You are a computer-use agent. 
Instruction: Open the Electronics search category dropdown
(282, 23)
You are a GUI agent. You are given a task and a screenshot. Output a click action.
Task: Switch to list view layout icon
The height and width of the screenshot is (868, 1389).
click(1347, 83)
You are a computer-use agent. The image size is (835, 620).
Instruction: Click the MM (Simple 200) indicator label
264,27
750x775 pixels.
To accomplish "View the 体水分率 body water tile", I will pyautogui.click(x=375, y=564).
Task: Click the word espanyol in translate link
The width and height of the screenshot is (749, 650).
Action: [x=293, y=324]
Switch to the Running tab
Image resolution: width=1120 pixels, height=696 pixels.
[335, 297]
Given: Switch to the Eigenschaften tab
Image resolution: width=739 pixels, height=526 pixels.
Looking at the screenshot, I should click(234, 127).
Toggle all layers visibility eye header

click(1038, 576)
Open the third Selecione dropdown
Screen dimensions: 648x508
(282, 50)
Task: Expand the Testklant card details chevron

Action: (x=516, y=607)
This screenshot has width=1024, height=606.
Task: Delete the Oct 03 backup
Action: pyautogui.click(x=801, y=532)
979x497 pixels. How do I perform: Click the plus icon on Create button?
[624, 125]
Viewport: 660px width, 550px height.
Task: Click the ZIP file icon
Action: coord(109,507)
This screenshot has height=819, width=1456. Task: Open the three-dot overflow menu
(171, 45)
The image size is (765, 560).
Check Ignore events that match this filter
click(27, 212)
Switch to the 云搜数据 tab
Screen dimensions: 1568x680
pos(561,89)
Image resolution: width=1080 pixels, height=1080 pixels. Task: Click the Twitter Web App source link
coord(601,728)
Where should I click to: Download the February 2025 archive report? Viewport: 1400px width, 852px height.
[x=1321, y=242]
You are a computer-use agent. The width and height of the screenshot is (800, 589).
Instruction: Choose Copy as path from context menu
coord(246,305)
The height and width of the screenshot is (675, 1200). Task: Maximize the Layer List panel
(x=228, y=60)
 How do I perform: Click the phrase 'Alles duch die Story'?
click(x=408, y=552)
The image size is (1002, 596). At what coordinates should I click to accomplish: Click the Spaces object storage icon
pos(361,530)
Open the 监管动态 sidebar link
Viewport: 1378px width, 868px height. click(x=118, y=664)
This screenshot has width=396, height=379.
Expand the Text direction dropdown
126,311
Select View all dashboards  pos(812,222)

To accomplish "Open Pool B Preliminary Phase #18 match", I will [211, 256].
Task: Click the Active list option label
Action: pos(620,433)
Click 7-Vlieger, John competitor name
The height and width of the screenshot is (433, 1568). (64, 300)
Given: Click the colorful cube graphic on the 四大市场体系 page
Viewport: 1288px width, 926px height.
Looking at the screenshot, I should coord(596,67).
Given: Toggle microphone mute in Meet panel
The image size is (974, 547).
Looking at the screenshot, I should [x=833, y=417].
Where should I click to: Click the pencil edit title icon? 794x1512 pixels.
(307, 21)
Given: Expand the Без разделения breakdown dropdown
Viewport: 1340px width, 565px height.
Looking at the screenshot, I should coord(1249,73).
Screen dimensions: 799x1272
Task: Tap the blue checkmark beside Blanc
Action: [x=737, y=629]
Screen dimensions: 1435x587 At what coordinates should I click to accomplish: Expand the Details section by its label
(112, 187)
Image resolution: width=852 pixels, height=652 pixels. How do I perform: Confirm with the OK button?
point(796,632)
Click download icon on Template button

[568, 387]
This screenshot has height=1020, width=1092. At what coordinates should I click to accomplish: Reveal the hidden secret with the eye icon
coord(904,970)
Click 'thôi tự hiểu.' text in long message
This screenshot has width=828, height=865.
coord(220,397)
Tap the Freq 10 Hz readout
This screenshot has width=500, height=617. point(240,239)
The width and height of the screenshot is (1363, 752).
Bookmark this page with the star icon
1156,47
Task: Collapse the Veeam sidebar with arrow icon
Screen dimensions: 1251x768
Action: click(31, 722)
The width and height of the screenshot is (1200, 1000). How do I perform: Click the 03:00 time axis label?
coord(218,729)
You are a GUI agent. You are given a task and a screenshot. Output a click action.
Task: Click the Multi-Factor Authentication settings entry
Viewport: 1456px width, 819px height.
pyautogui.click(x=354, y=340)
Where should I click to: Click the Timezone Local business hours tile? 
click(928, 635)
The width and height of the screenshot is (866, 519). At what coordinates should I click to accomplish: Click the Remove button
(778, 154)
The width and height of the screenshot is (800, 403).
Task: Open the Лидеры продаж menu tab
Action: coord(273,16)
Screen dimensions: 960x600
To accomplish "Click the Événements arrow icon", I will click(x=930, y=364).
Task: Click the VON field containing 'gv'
+ + + + + + +
Your task
Write out all of the material above again, swapping "Instruction" for "Directive" everywhere and keeping everything else the same.

Task response
You are a computer-use agent. 
Directive: Open the Electronics search category dropdown
(282, 23)
You are a GUI agent. You are given a task and a screenshot. Output a click action.
Task: Switch to list view layout icon
The height and width of the screenshot is (868, 1389).
click(1347, 83)
You are a computer-use agent. The image size is (835, 620).
Directive: Click the MM (Simple 200) indicator label
264,27
750x775 pixels.
To accomplish "View the 体水分率 body water tile", I will pyautogui.click(x=375, y=564).
Task: Click the word espanyol in translate link
The width and height of the screenshot is (749, 650).
Action: [x=293, y=324]
Switch to the Running tab
Image resolution: width=1120 pixels, height=696 pixels.
[335, 297]
Given: Switch to the Eigenschaften tab
Image resolution: width=739 pixels, height=526 pixels.
Looking at the screenshot, I should click(234, 127).
Toggle all layers visibility eye header

click(1038, 576)
Open the third Selecione dropdown
Screen dimensions: 648x508
(282, 50)
Task: Expand the Testklant card details chevron

Action: (x=516, y=607)
This screenshot has width=1024, height=606.
Task: Delete the Oct 03 backup
Action: pyautogui.click(x=801, y=532)
979x497 pixels. How do I perform: Click the plus icon on Create button?
[624, 125]
Viewport: 660px width, 550px height.
Task: Click the ZIP file icon
Action: coord(109,507)
This screenshot has height=819, width=1456. Task: Open the three-dot overflow menu
(171, 45)
The image size is (765, 560).
Check Ignore events that match this filter
click(27, 212)
Switch to the 云搜数据 tab
Screen dimensions: 1568x680
pos(561,89)
Image resolution: width=1080 pixels, height=1080 pixels. Task: Click the Twitter Web App source link
coord(601,728)
Where should I click to: Download the February 2025 archive report? Viewport: 1400px width, 852px height.
[x=1321, y=242]
You are a computer-use agent. The width and height of the screenshot is (800, 589).
Directive: Choose Copy as path from context menu
coord(246,305)
The height and width of the screenshot is (675, 1200). Task: Maximize the Layer List panel
(x=228, y=60)
 How do I perform: Click the phrase 'Alles duch die Story'?
click(x=408, y=552)
The image size is (1002, 596). At what coordinates should I click to accomplish: Click the Spaces object storage icon
pos(361,530)
Open the 监管动态 sidebar link
Viewport: 1378px width, 868px height. click(x=118, y=664)
This screenshot has width=396, height=379.
Expand the Text direction dropdown
126,311
Select View all dashboards  pos(812,222)

To accomplish "Open Pool B Preliminary Phase #18 match", I will [211, 256].
Task: Click the Active list option label
Action: pos(620,433)
Click 7-Vlieger, John competitor name
The height and width of the screenshot is (433, 1568). (64, 300)
Given: Click the colorful cube graphic on the 四大市场体系 page
Viewport: 1288px width, 926px height.
Looking at the screenshot, I should coord(596,67).
Given: Toggle microphone mute in Meet panel
The image size is (974, 547).
Looking at the screenshot, I should [x=833, y=417].
Where should I click to: Click the pencil edit title icon? 794x1512 pixels.
(307, 21)
Given: Expand the Без разделения breakdown dropdown
Viewport: 1340px width, 565px height.
Looking at the screenshot, I should coord(1249,73).
Screen dimensions: 799x1272
Task: Tap the blue checkmark beside Blanc
Action: [x=737, y=629]
Screen dimensions: 1435x587 At what coordinates should I click to accomplish: Expand the Details section by its label
(112, 187)
Image resolution: width=852 pixels, height=652 pixels. How do I perform: Confirm with the OK button?
point(796,632)
Click download icon on Template button

[568, 387]
This screenshot has height=1020, width=1092. At what coordinates should I click to accomplish: Reveal the hidden secret with the eye icon
coord(904,970)
Click 'thôi tự hiểu.' text in long message
This screenshot has width=828, height=865.
coord(220,397)
Tap the Freq 10 Hz readout
This screenshot has width=500, height=617. point(240,239)
The width and height of the screenshot is (1363, 752).
Bookmark this page with the star icon
1156,47
Task: Collapse the Veeam sidebar with arrow icon
Screen dimensions: 1251x768
Action: click(31, 722)
The width and height of the screenshot is (1200, 1000). How do I perform: Click the 03:00 time axis label?
coord(218,729)
You are a GUI agent. You are given a task and a screenshot. Output a click action.
Task: Click the Multi-Factor Authentication settings entry
Viewport: 1456px width, 819px height.
pyautogui.click(x=354, y=340)
Where should I click to: Click the Timezone Local business hours tile? 
click(928, 635)
The width and height of the screenshot is (866, 519). At what coordinates should I click to accomplish: Click the Remove button
(778, 154)
The width and height of the screenshot is (800, 403).
Task: Open the Лидеры продаж menu tab
Action: coord(273,16)
Screen dimensions: 960x600
To accomplish "Click the Événements arrow icon", I will click(x=930, y=364).
Task: Click the VON field containing 'gv'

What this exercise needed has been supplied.